After the framework was finished it was time to cut windows from thin polystyrene sheets. All parts were painted with Revell Aqua Colour, windows frames in yellow and the structure in grey. Floorboard received a wash with thinned acrylics. Arches were painted with acrylics in grey. The sidewalls of the tires are laser prints that had been treated with acrylics to make them come alive. The goal was to preserve the open architecture. Therefore neon lights by Viessmann were added. Pictures of the lighted bridge should be available soon.

Here are some pictures.


Bridge construction and windows painted and assembled. 


Bridge with DUNLOP Banner.


Bridge with the arches installed.


Picture of a original bridge in a different location. There must have been three locations along the track where they had erected bridges for the races.

Hope you like the it.

Acki


----------



## Dushkwoneshe (Apr 27, 2012)

Acki said:


> Bridge with the arches installed.
> Hope you like the it.
> 
> Ack


*Wow, Acki... It's like I could just walk into this photo
and head up the stairs...*

*WOW!...

John*
.


----------



## yankee_3b (Dec 14, 2008)

Truly a work of art my good friend!


----------



## alpink (Aug 22, 2010)

awesome


----------



## Acki (Aug 2, 2009)

*CRG – Illumination*

*@ Dushkwoneshe, yankee–3b, alplink*
Thank you for comments. Good to know someone is watching:wink2:

When I started planning and researching on Circuit Reims-Gueux pictures of night races came popping up. Soon it became obvious that the 12h races held at the racetrack were considered the revenge for the 24h at Le Mans. Had I not thought to illuminate the buildings, now it was apparent that I should modify the structures and include lighting. It was no easy task because with all the windows, wiring and lights had to be hidden in walls and ceilings. For the Grandstands I used miniature light bulbs. For the Dunlop Bridge neon light by Viessmann came into use. All the rest received LEDs. To connect all the lights with the desired current turned out to be tricky. Only recently all the buildings were illuminated at once for the first time, a good occasion for taking pictures. 

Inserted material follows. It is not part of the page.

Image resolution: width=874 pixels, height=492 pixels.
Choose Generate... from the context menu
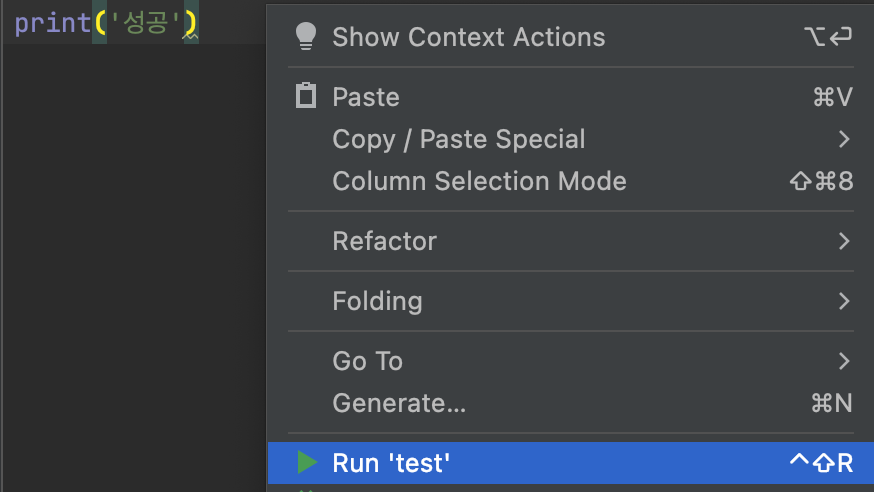point(399,403)
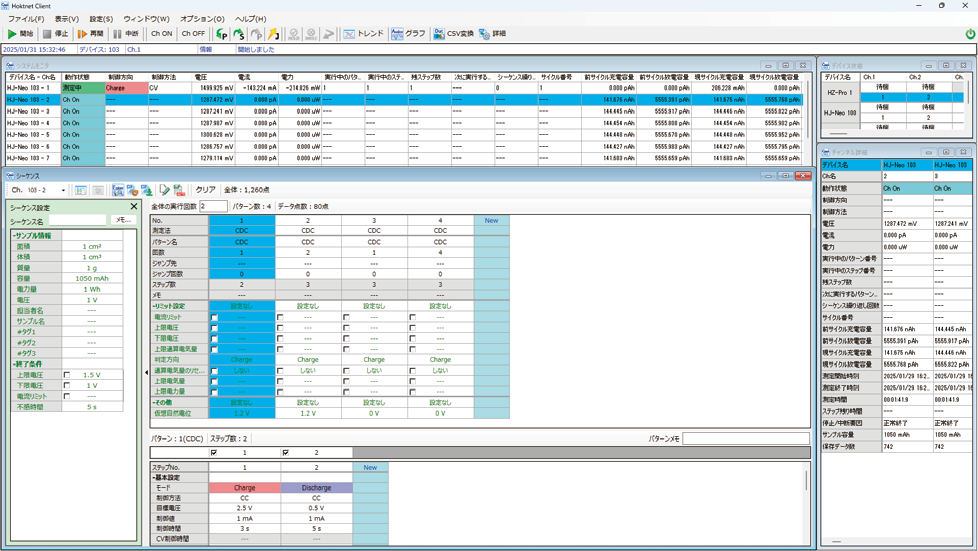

What do think. Are ready for the night races?


Acki


----------



## Dushkwoneshe (Apr 27, 2012)

.
Absolutely stunning, Acki... I don't feel worthy to even look at these photos...

Your work is just... Words... I need words... uh... Extraordinarily wonderful...

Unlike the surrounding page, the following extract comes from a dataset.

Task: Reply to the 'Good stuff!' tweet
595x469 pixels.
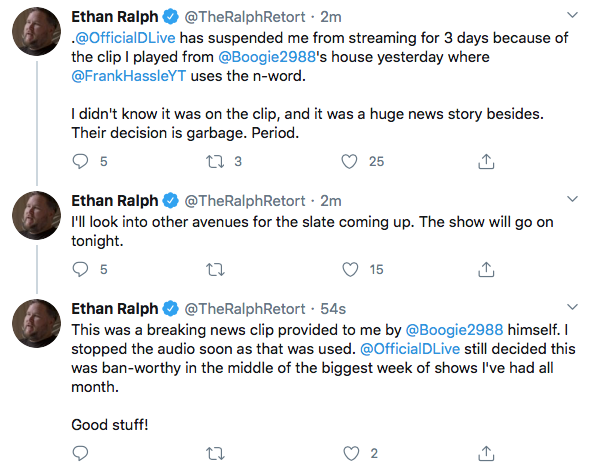Action: click(80, 453)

I'm health and wealth deficient, but I just gotta find a way to get back over there
to see this in person...


One question... And I'm just really curious, is all...

I noticed that the one building by itself and the bridge are lighted with a white light,
and the others have sort of an incandescent, yellow *glow*...
Is there a historical significance for that?...

Well, have to go send this update link to my buddy... He loves your work, also...

John
.


----------



## Acki (Aug 2, 2009)

Dushkwoneshe said:


> .
> One question... And I'm just really curious, is all...
> 
> I noticed that the one building by itself and the bridge are lighted with a white light,
> ...


Thank you John,

Please feel free to look at the pictures and ask any question. This merely a slot track :wink2:

There is historical reason for the colour of the light. The pictures from the night races I have found are black and white and we know we would not considered colour on a picture a true reference. It is merely caused by the fact that the lights a Pavilion Andre Lambert have not been dimed with white paint. That is something that might be changed in the future. Sometime I like to wait and watch for some time before I finally decide. What seems to be a mistake at first can prove to be a nice touch after a while. You have noticed that the lights at the pits also shine in different hues. It could be seen as an imperfection (what it is) but also adds lifelines to the scene.

Acki


----------



## Rick Voegelin (Oct 27, 2006)

More great work, Acki! The lighting definitely produces the aura and atmosphere of a vintage race. Personally I prefer the yellow-tinted lights that evoke incandescent bulbs to the stark white that seems too modern for the era you are modeling. But it is your track and your choice!

Thanks,
Rick V.


----------



## Acki (Aug 2, 2009)

*After a longer absence from the forum it is time for an update or two:*

Part I

*Work on the Backdrop: Painted the Sky *


This was a major undertaking. After several tests with sketches to determine the size and shape of the clouds, the sky was painted on MDF (high density fibreboard). Those had been treated with gesso primer first. First rudimentary sketches in blue and white, followed by several layer of the same colour and some dark grey for the depth.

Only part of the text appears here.